==== Given data ====

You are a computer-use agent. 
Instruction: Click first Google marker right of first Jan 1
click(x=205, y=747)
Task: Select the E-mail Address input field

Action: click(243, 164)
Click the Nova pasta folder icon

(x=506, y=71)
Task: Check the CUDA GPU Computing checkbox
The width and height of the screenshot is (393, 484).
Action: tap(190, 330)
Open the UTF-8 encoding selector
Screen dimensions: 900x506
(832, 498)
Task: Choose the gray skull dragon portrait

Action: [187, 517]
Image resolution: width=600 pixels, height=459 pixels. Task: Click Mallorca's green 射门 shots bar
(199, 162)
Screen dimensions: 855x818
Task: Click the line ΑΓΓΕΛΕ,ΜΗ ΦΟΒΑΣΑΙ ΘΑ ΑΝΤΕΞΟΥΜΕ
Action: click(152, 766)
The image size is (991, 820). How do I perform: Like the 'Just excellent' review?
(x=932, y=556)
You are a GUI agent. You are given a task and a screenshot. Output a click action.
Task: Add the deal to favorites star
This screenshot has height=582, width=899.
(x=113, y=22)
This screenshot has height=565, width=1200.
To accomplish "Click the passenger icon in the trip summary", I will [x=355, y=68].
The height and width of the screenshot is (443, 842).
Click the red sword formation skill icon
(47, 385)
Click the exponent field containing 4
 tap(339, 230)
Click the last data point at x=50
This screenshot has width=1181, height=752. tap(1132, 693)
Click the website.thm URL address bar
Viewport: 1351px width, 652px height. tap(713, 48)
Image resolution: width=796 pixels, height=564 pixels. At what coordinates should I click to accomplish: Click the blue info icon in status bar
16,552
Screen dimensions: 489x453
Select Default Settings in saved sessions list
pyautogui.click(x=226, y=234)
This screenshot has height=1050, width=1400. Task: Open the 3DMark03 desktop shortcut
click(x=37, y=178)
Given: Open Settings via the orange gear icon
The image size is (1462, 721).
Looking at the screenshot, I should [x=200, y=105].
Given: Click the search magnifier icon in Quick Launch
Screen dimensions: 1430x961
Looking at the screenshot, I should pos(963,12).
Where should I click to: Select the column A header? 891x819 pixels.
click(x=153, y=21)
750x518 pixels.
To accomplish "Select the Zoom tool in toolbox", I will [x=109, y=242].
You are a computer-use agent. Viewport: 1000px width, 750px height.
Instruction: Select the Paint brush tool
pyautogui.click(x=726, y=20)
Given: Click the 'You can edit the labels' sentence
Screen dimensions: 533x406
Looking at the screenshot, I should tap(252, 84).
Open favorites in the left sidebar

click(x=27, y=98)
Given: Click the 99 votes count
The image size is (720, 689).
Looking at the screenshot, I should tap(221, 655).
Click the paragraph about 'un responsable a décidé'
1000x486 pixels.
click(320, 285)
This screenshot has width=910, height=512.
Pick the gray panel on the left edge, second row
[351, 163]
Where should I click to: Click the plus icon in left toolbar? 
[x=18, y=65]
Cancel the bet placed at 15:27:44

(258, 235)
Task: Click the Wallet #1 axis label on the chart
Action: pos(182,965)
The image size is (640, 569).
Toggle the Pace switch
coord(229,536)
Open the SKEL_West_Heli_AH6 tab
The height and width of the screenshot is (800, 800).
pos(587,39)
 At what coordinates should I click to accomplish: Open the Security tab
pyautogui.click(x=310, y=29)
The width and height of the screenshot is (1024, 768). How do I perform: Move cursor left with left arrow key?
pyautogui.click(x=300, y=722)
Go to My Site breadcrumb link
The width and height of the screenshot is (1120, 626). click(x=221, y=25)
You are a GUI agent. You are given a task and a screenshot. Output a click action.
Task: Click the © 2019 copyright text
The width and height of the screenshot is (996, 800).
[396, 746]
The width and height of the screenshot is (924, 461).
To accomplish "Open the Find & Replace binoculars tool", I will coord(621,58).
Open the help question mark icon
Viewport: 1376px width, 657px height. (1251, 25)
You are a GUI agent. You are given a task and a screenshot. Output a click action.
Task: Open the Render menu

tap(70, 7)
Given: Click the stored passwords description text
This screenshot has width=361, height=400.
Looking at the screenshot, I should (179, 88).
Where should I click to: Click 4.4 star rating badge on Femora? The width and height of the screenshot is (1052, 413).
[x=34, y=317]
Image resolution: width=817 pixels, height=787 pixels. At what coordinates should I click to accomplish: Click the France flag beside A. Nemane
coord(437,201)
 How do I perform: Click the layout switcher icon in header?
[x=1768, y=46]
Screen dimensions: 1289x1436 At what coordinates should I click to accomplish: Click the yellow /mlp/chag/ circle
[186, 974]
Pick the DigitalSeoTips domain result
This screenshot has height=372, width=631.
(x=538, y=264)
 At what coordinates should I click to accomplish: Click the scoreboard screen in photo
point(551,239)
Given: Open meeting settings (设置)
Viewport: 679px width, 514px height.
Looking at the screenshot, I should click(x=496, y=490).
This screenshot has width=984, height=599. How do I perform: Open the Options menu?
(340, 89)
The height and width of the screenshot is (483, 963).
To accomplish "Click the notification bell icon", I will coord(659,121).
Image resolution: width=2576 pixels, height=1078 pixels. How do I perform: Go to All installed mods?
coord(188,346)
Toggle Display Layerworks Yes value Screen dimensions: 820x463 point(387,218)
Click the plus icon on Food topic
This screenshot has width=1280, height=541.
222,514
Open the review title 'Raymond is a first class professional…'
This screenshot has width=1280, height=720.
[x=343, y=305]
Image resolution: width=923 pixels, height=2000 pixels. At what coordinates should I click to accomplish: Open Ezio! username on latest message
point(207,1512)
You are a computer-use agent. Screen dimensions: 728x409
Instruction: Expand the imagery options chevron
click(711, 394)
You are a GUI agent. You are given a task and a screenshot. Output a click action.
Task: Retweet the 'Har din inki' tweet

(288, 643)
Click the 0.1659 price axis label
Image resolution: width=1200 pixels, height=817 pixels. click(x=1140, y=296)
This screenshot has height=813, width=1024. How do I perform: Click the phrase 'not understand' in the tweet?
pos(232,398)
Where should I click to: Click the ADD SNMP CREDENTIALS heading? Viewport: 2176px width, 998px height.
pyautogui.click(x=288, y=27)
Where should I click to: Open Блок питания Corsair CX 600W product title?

====

#### Assignment:
Line by line, retype all of the entries.

#### Solution to this task:
You are a computer-use agent. 
Instruction: Click first Google marker right of first Jan 1
click(x=205, y=747)
Task: Select the E-mail Address input field

Action: click(243, 164)
Click the Nova pasta folder icon

(x=506, y=71)
Task: Check the CUDA GPU Computing checkbox
The width and height of the screenshot is (393, 484).
Action: tap(190, 330)
Open the UTF-8 encoding selector
Screen dimensions: 900x506
(832, 498)
Task: Choose the gray skull dragon portrait

Action: [187, 517]
Image resolution: width=600 pixels, height=459 pixels. Task: Click Mallorca's green 射门 shots bar
(199, 162)
Screen dimensions: 855x818
Task: Click the line ΑΓΓΕΛΕ,ΜΗ ΦΟΒΑΣΑΙ ΘΑ ΑΝΤΕΞΟΥΜΕ
Action: click(152, 766)
The image size is (991, 820). How do I perform: Like the 'Just excellent' review?
(x=932, y=556)
You are a GUI agent. You are given a task and a screenshot. Output a click action.
Task: Add the deal to favorites star
This screenshot has height=582, width=899.
(x=113, y=22)
This screenshot has height=565, width=1200.
To accomplish "Click the passenger icon in the trip summary", I will [x=355, y=68].
The height and width of the screenshot is (443, 842).
Click the red sword formation skill icon
(47, 385)
Click the exponent field containing 4
 tap(339, 230)
Click the last data point at x=50
This screenshot has width=1181, height=752. tap(1132, 693)
Click the website.thm URL address bar
Viewport: 1351px width, 652px height. tap(713, 48)
Image resolution: width=796 pixels, height=564 pixels. At what coordinates should I click to accomplish: Click the blue info icon in status bar
16,552
Screen dimensions: 489x453
Select Default Settings in saved sessions list
pyautogui.click(x=226, y=234)
This screenshot has height=1050, width=1400. Task: Open the 3DMark03 desktop shortcut
click(x=37, y=178)
Given: Open Settings via the orange gear icon
The image size is (1462, 721).
Looking at the screenshot, I should [x=200, y=105].
Given: Click the search magnifier icon in Quick Launch
Screen dimensions: 1430x961
Looking at the screenshot, I should pos(963,12).
Where should I click to: Select the column A header? 891x819 pixels.
click(x=153, y=21)
750x518 pixels.
To accomplish "Select the Zoom tool in toolbox", I will [x=109, y=242].
You are a computer-use agent. Viewport: 1000px width, 750px height.
Instruction: Select the Paint brush tool
pyautogui.click(x=726, y=20)
Given: Click the 'You can edit the labels' sentence
Screen dimensions: 533x406
Looking at the screenshot, I should tap(252, 84).
Open favorites in the left sidebar

click(x=27, y=98)
Given: Click the 99 votes count
The image size is (720, 689).
Looking at the screenshot, I should tap(221, 655).
Click the paragraph about 'un responsable a décidé'
1000x486 pixels.
click(320, 285)
This screenshot has width=910, height=512.
Pick the gray panel on the left edge, second row
[351, 163]
Where should I click to: Click the plus icon in left toolbar? 
[x=18, y=65]
Cancel the bet placed at 15:27:44

(258, 235)
Task: Click the Wallet #1 axis label on the chart
Action: pos(182,965)
The image size is (640, 569).
Toggle the Pace switch
coord(229,536)
Open the SKEL_West_Heli_AH6 tab
The height and width of the screenshot is (800, 800).
pos(587,39)
 At what coordinates should I click to accomplish: Open the Security tab
pyautogui.click(x=310, y=29)
The width and height of the screenshot is (1024, 768). How do I perform: Move cursor left with left arrow key?
pyautogui.click(x=300, y=722)
Go to My Site breadcrumb link
The width and height of the screenshot is (1120, 626). click(x=221, y=25)
You are a GUI agent. You are given a task and a screenshot. Output a click action.
Task: Click the © 2019 copyright text
The width and height of the screenshot is (996, 800).
[396, 746]
The width and height of the screenshot is (924, 461).
To accomplish "Open the Find & Replace binoculars tool", I will coord(621,58).
Open the help question mark icon
Viewport: 1376px width, 657px height. (1251, 25)
You are a GUI agent. You are given a task and a screenshot. Output a click action.
Task: Open the Render menu

tap(70, 7)
Given: Click the stored passwords description text
This screenshot has width=361, height=400.
Looking at the screenshot, I should (179, 88).
Where should I click to: Click 4.4 star rating badge on Femora? The width and height of the screenshot is (1052, 413).
[x=34, y=317]
Image resolution: width=817 pixels, height=787 pixels. At what coordinates should I click to accomplish: Click the France flag beside A. Nemane
coord(437,201)
 How do I perform: Click the layout switcher icon in header?
[x=1768, y=46]
Screen dimensions: 1289x1436 At what coordinates should I click to accomplish: Click the yellow /mlp/chag/ circle
[186, 974]
Pick the DigitalSeoTips domain result
This screenshot has height=372, width=631.
(x=538, y=264)
 At what coordinates should I click to accomplish: Click the scoreboard screen in photo
point(551,239)
Given: Open meeting settings (设置)
Viewport: 679px width, 514px height.
Looking at the screenshot, I should click(x=496, y=490).
This screenshot has width=984, height=599. How do I perform: Open the Options menu?
(340, 89)
The height and width of the screenshot is (483, 963).
To accomplish "Click the notification bell icon", I will coord(659,121).
Image resolution: width=2576 pixels, height=1078 pixels. How do I perform: Go to All installed mods?
coord(188,346)
Toggle Display Layerworks Yes value Screen dimensions: 820x463 point(387,218)
Click the plus icon on Food topic
This screenshot has width=1280, height=541.
222,514
Open the review title 'Raymond is a first class professional…'
This screenshot has width=1280, height=720.
[x=343, y=305]
Image resolution: width=923 pixels, height=2000 pixels. At what coordinates should I click to accomplish: Open Ezio! username on latest message
point(207,1512)
You are a computer-use agent. Screen dimensions: 728x409
Instruction: Expand the imagery options chevron
click(711, 394)
You are a GUI agent. You are given a task and a screenshot. Output a click action.
Task: Retweet the 'Har din inki' tweet

(288, 643)
Click the 0.1659 price axis label
Image resolution: width=1200 pixels, height=817 pixels. click(x=1140, y=296)
This screenshot has height=813, width=1024. How do I perform: Click the phrase 'not understand' in the tweet?
pos(232,398)
Where should I click to: Click the ADD SNMP CREDENTIALS heading? Viewport: 2176px width, 998px height.
pyautogui.click(x=288, y=27)
Where should I click to: Open Блок питания Corsair CX 600W product title?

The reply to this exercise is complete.